Wright obtained a scholarship to Christ Church, Oxford and read Classical Mods and Greats (ancient history and philosophy in the original Greek and Latin). Graduating in 1939 he took the exam for the Administrative Class of the Civil Service and was one of the successful 50 out of 1,000 applicants. He was posted to the War Office but on the outbreak of war immediately joined up, proceeding from Private in the Essex Regiment, to the OCTU (Officer Cadet Training Unit), to being commissioned in the KRRC – the Kings Royal Rifle Corps, the famous 60th. However, his staff abilities were soon recognised and he was back in the War Office, rising by 1945 to GSO2 (Major). On demobilisation he resumed civilian rank in the War Office as Assistant Principal – a drop in pay of over £600 a year.

But he soon made it up on promotion, married Alison Readman, a fellow Private Secretary in the War Office and a leading psephologist, and bought a house in Holland Park where they produced four daughters, all christened with Greek names, and eventually a son. He also spent many years building a fine collection of Chinese porcelain, only to have it stolen while uninsured.

Having slowly climbed the Ministry of Defence ladder to the rank of Under Secretary (and for two years of that time, 1956-58, President of the Geologists Association), Wright was transferred as Deputy Secretary in 1971 to the Ministry of Education to set up the first Ministry of Arts. It was a happy move. He loved the job, he loved his Secretary of State, Margaret Thatcher, and he got on well with his immediate boss, Lord Eccles. They were much of a kind – avid collectors, each in their different ways.

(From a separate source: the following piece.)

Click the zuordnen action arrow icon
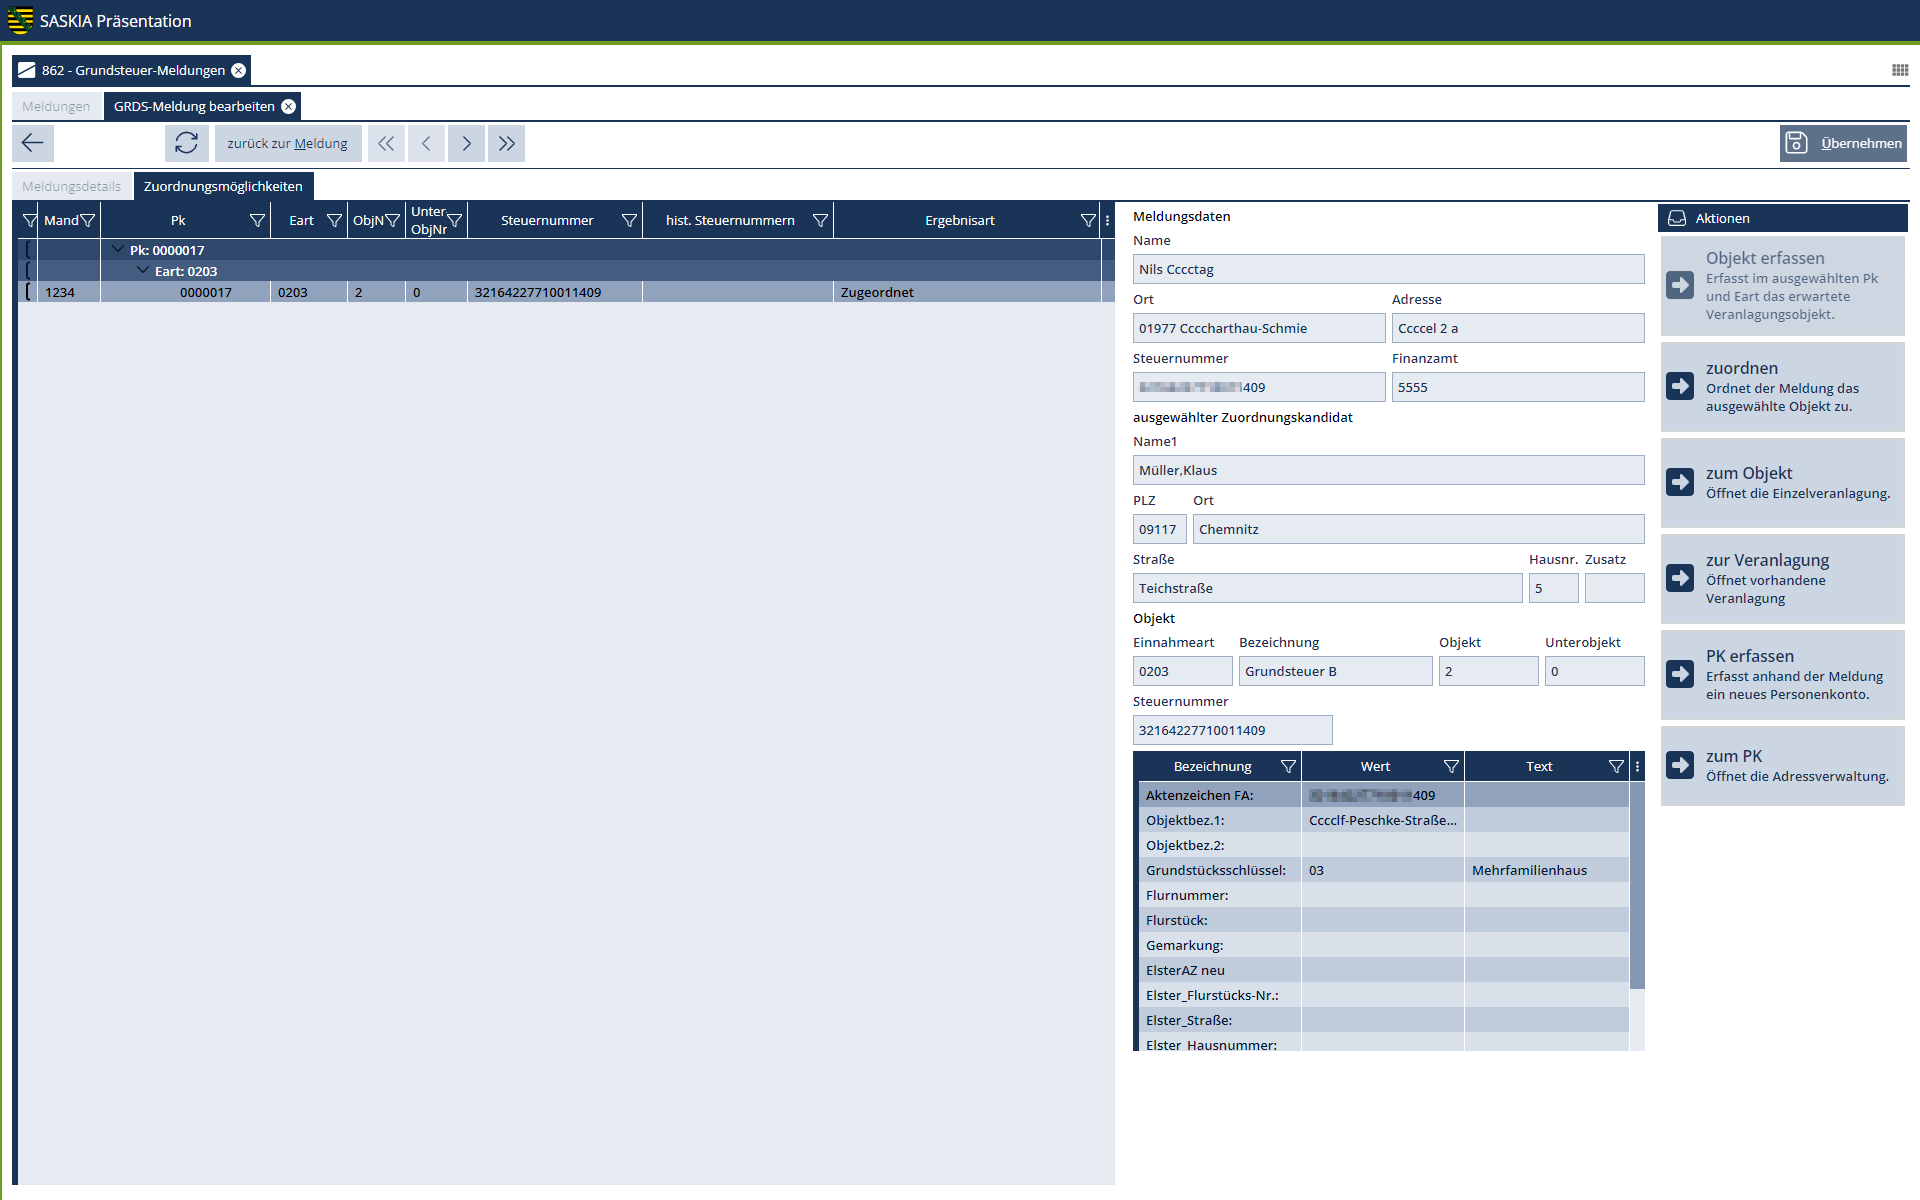The width and height of the screenshot is (1920, 1200). tap(1680, 387)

Wright was often asked how on earth he found time for his "hobbies" when working full-time as a senior civil servant. He replied, "My fossils, ferns and porcelain are an island of sanity in a mad world, an island found by others of my profession who devote a quiet hour to their postmarks, butterflies, stamps or poetry. My palaeontology was a sure restoration of equanimity after the frustrations of working for and with some politicians."

Wright retired in 1976, to a full life. For the next six years he worked as a Research Fellow of Wolfson College, Oxford, adding to his geological, palaeontological and archeological collections. He was widely honoured. For his civil service work he was awarded the CB in 1969. For his "hobby" work he won numerous prizes, medals and Fellowships, including Hon. Associate of the British Museum. He published extensively – articles on ammonites, starfish, invertebrates, cretaceous crabs and other fossilised creatures. One such was the Bridlington Giant Flying Lizard. Half Wright's collection of fossils was donated several years ago to the Natural History Museum (25,500 pieces in all). The rest is in the care of his great friend, Professor James Kennedy, in the Wright Library in Oxford University Museum.

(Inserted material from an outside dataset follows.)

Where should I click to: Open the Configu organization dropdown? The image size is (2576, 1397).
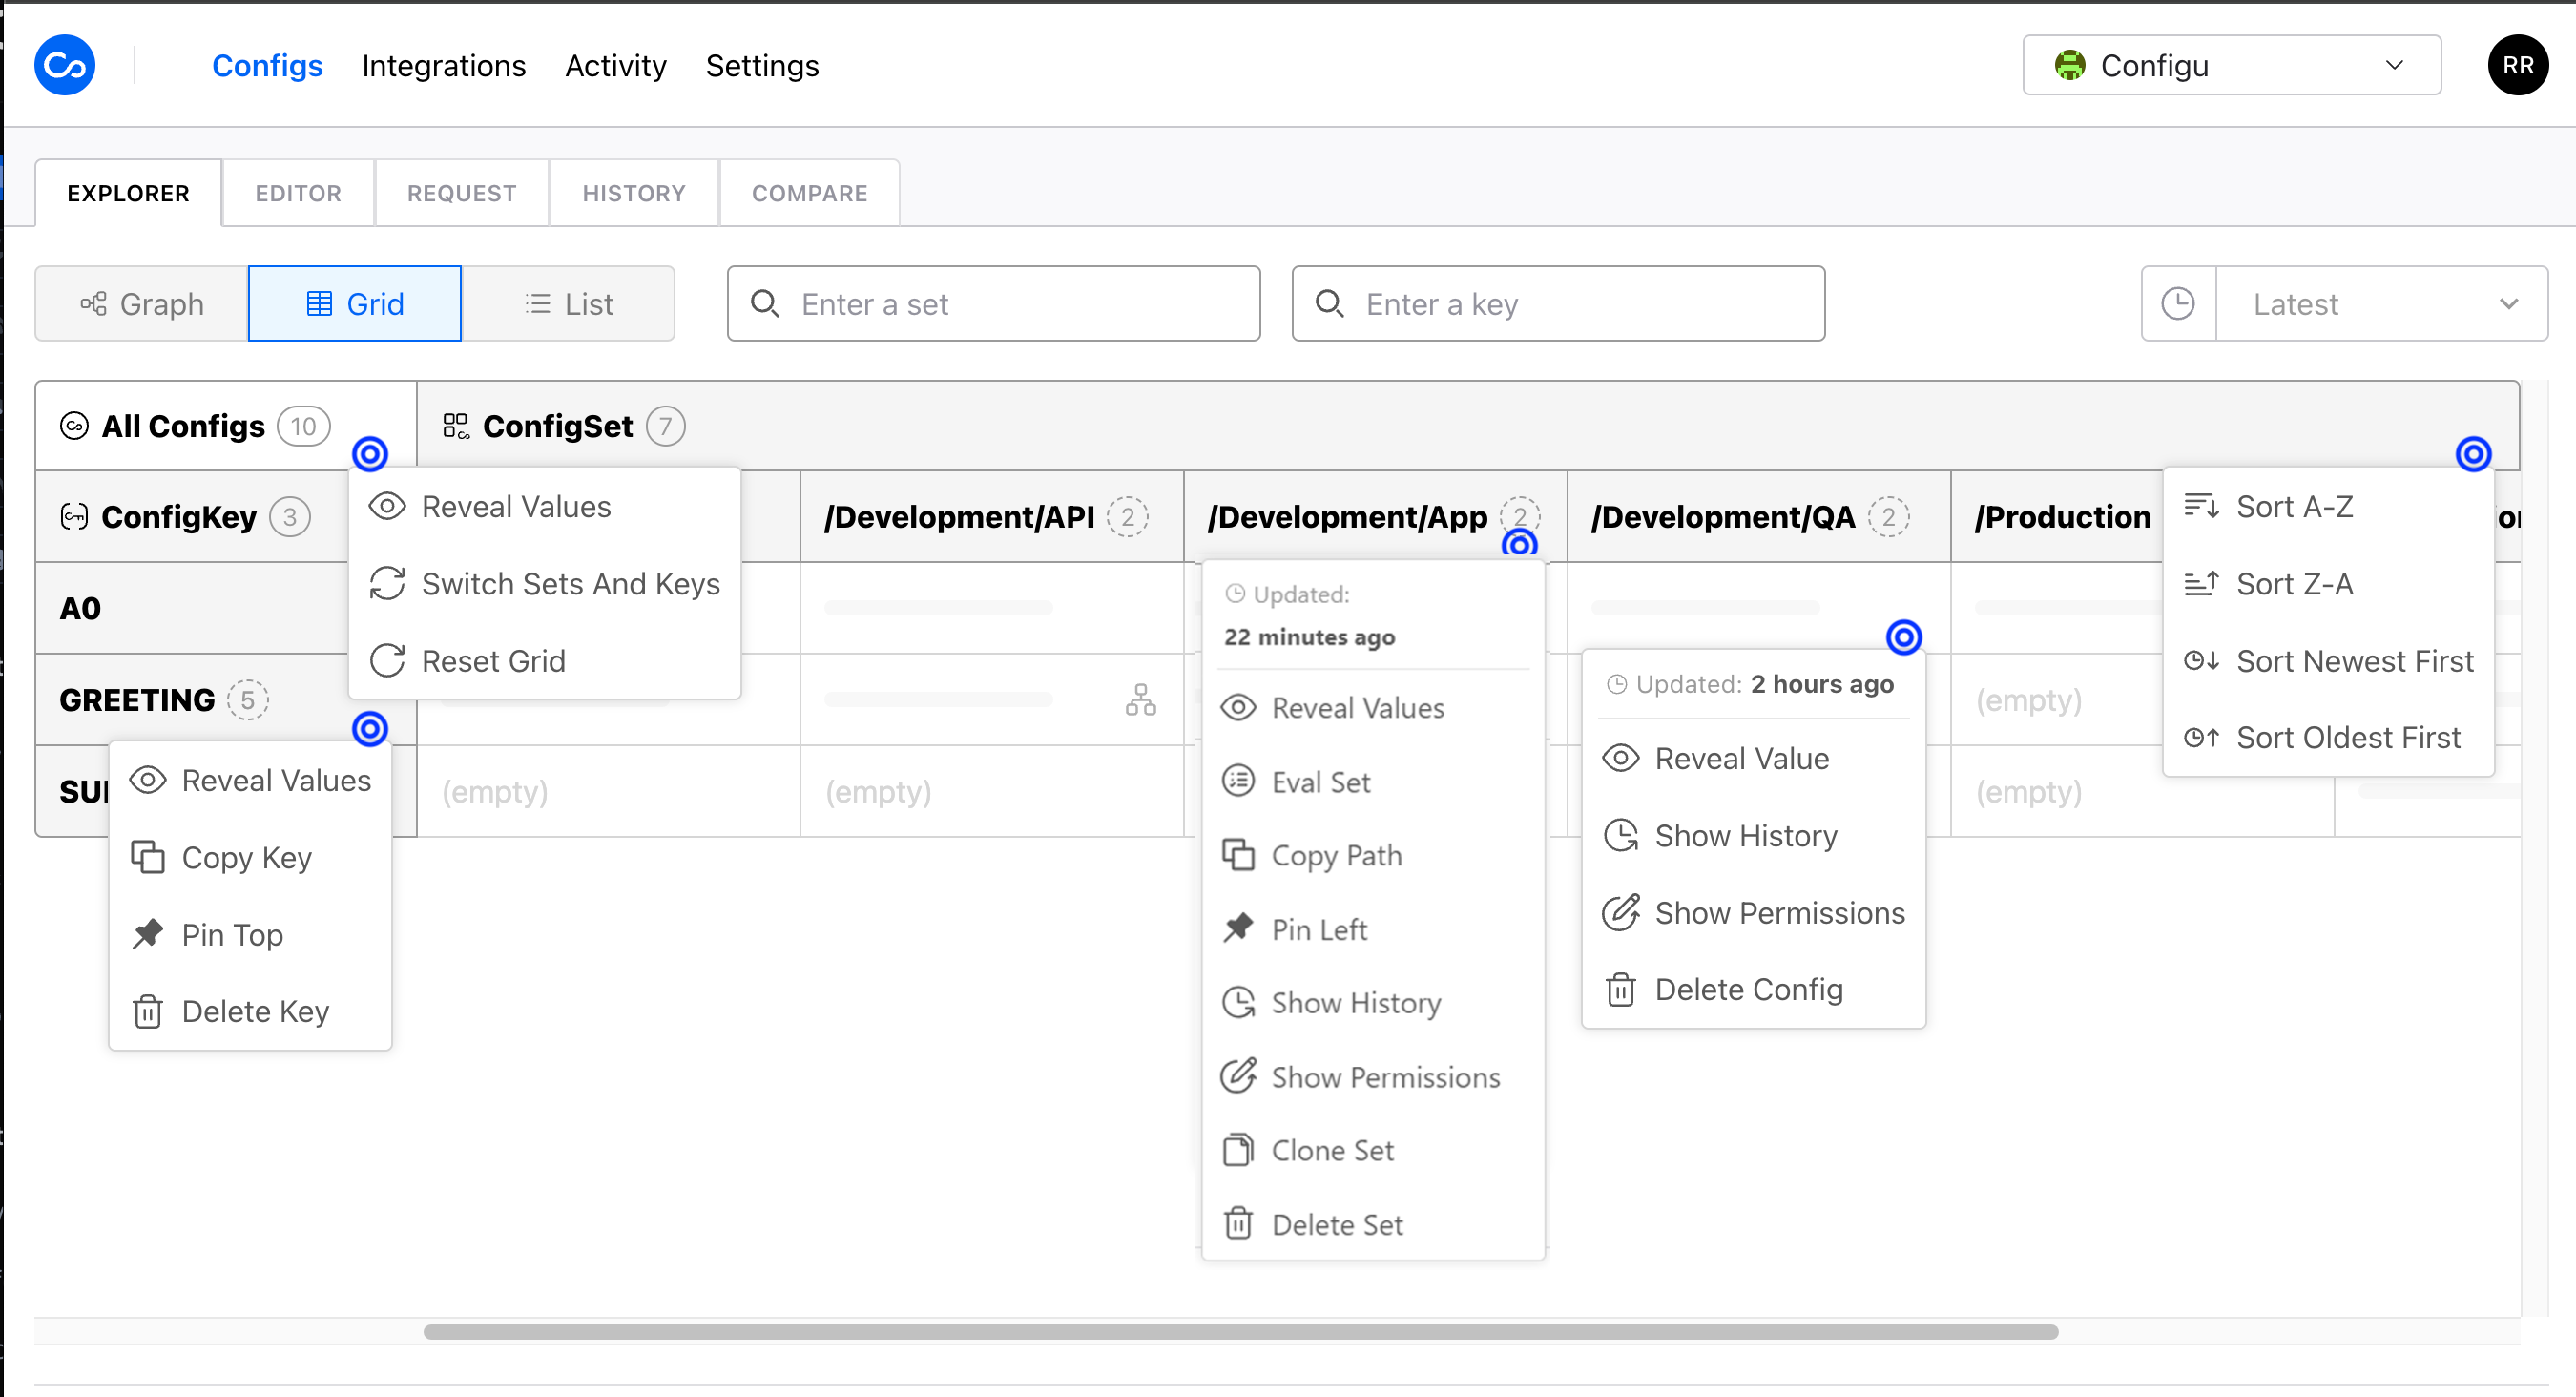[x=2231, y=66]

I have not so far mentioned what was probably the Wright brothers' greatest find. It was on vacation from Oxford in 1937 that walking along their beloved Humber they noticed an unusual plank sticking up out of the wet sand. They explored a bit and came to the conclusion that this was the planking of an old boat. Eventually, after much work and expenditure, before and after the Second World War, three bronze age boats were excavated, of which the oldest dated back to 2030 BC. It was a remarkable find by two young men. One of these boats is set up in the National Maritime Museum – one of the Museum's most treasured artefacts.

Wright moved to the Cotswolds and was still writing articles last year. His wife Alison died in 2003, but he had the support of his children and his old friend, Katherine Whitehorn. In death, his daughter Dione said, he looked like a Roman Emperor. That figures. In 1936 as he strode down the Charterhouse Chapel to read the Lesson, he looked like the young Augustus.

Patrick Shovelton

Claud William Wright, civil servant, archaeologist, paleontologist, geologist: born 9 January 1917; War Office, 1939-40, 1942–45; Ministry of Defence: Principal, 1947; Assistant Secretary, 1951; Assistant Under-Secretary of State, 1961–68; Deputy Under-Secretary of State, 1968–71; Deputy Secretary, Department of Education and Science, 1971–76; Research Fellow, Wolfson College, Oxford, 1977–83; CB, 1969; married 1947 Alison Readman (died 2003; one son, four daughters); died Gloucestershire 15 February 2010.